En vista de lo cual Nastia tomó la firme decisión de comportarse con mucho tiento. De ninguna forma intentaría imponer sus conclusiones nada más franquear el umbral sino que esperaría un momento oportuno, cuando el propio investigador abordase la cuestión que a ella le interesaba. Al fin y al cabo, pensó Nastia, un asesinato era un asesinato, no tendría disculpa si no les echaba una mano a los compañeros cuando tenía la posibilidad de hacerlo.
El juez de instrucción se mostró correcto: la trataba de usted y le dio permiso para fumar si le apetecía. Muy delgado, se movía como un adolescente desgarbado, pero la cara surcada por arrugas y el pelo ralo daban testimonio elocuente de su edad. Su traje estaba bien planchado, la camisa, impecable, la corbata, bien combinada.

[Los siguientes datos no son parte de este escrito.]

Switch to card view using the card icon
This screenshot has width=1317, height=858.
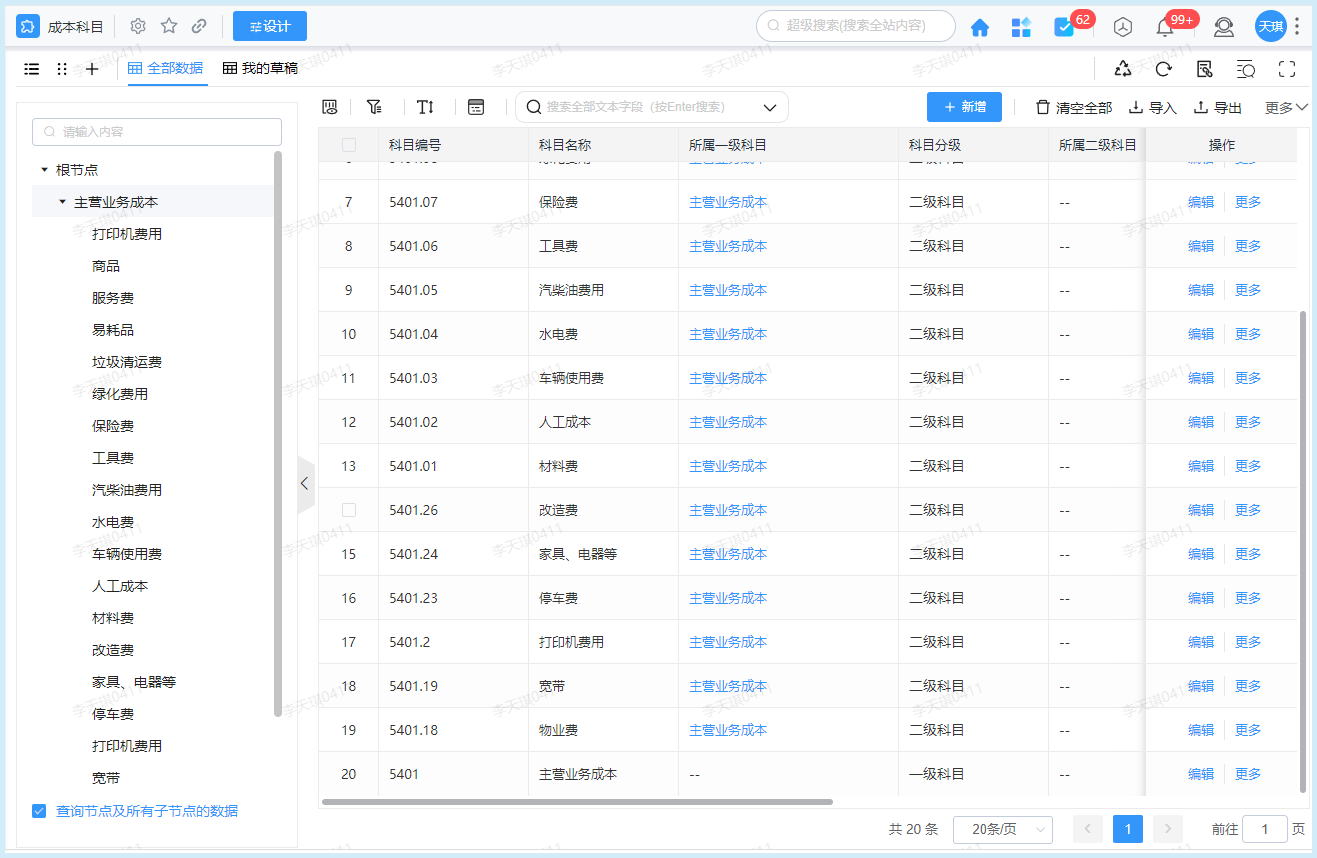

Nastia esperaba que ahondase en la idea del asesinato por celos, en consonancia con la línea de investigación adoptada el día anterior. Sin embargo, empezó a hacerle preguntas sobre quién había llegado y cuándo, y si alguien había intentado trabar amistad con Alferov en su presencia o por su mediación. Nastia comprendió que estaba poniendo a prueba la conjetura del asesinato por encargo. El día anterior Golovín le había contado que la víctima había trabajado en una empresa comercial, que había sido chofer de su director general. Probablemente, pensó, la policía local ya había llamado a Moscú. Seguro que mañana o pasado llegaría uno de los chicos del Buñuelo. Nastia se animó.

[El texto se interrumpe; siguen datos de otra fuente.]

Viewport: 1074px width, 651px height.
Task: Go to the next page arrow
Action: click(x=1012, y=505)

—Anastasia Pávlovna, ¿puede darme la fecha de la llegada de Alferov al balneario?
—No, no puedo. No me había fijado en él hasta que me abordó en el parque. ¿Es que la fecha no consta en su recibo o en el registro?
El juez de instrucción hizo oídos sordos a su pregunta, como si no hubiera abierto la boca.

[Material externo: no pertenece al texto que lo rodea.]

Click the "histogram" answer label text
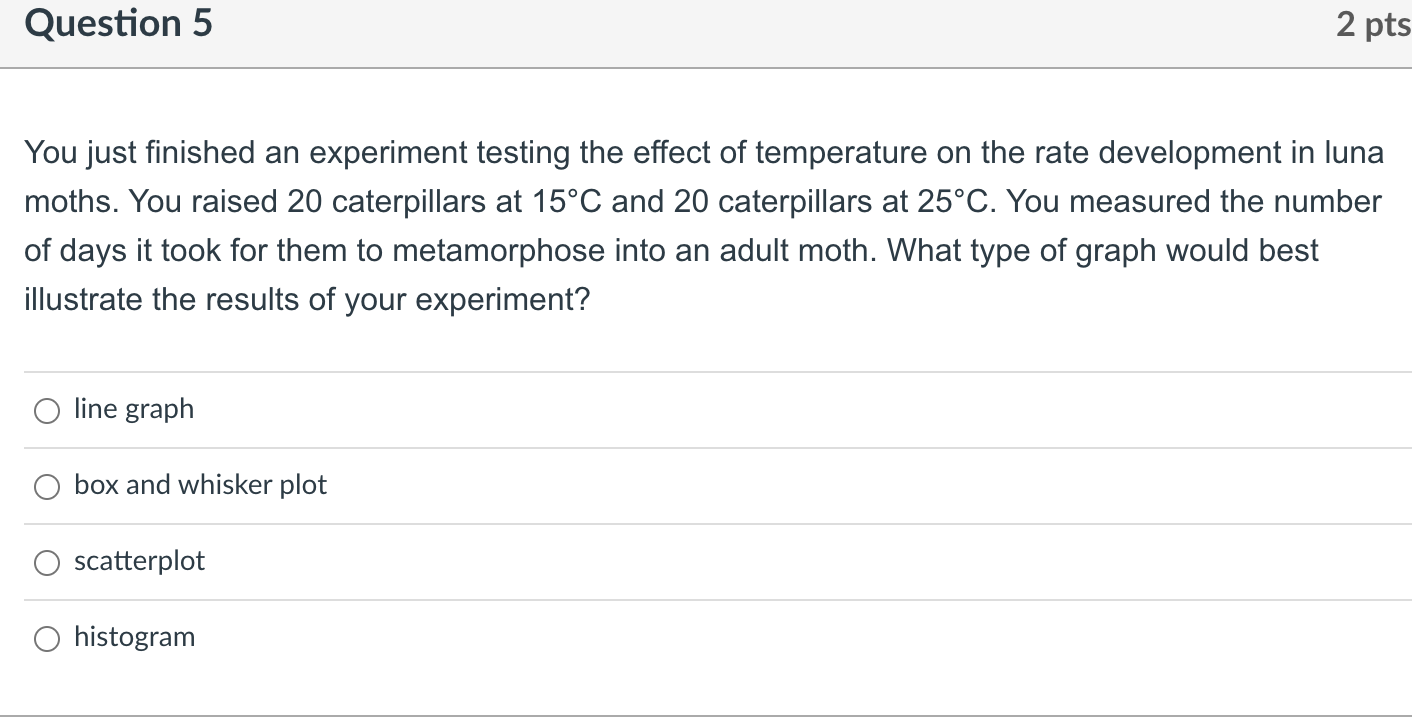 [134, 637]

—¿Se le acercó Dobrynin antes que Alferov o después de que éste lo hiciera?
—Después. Al día siguiente.
—¿No le pidió que le presentara a Alferov?
—¿Para qué? —se extrañó Nastia—. Si compartían la misma habitación…
De nuevo el juez de instrucción no manifestó reacción alguna y pasó a la pregunta siguiente:
—¿Cuál de los dos, Alferov o Dobrynin, fue el que le dijo que compartían la habitación?
—Dobrynin. Por cierto, también en el comedor se sentaban juntos.
—¿Por qué «por cierto»? —preguntó el juez con voz cansina.
—Porque significa que habían llegado el mismo día. Pregúnteselo a la enfermera de la dietética, se lo explicará. —Nastia empezó a perder la paciencia pero se dominó a tiempo.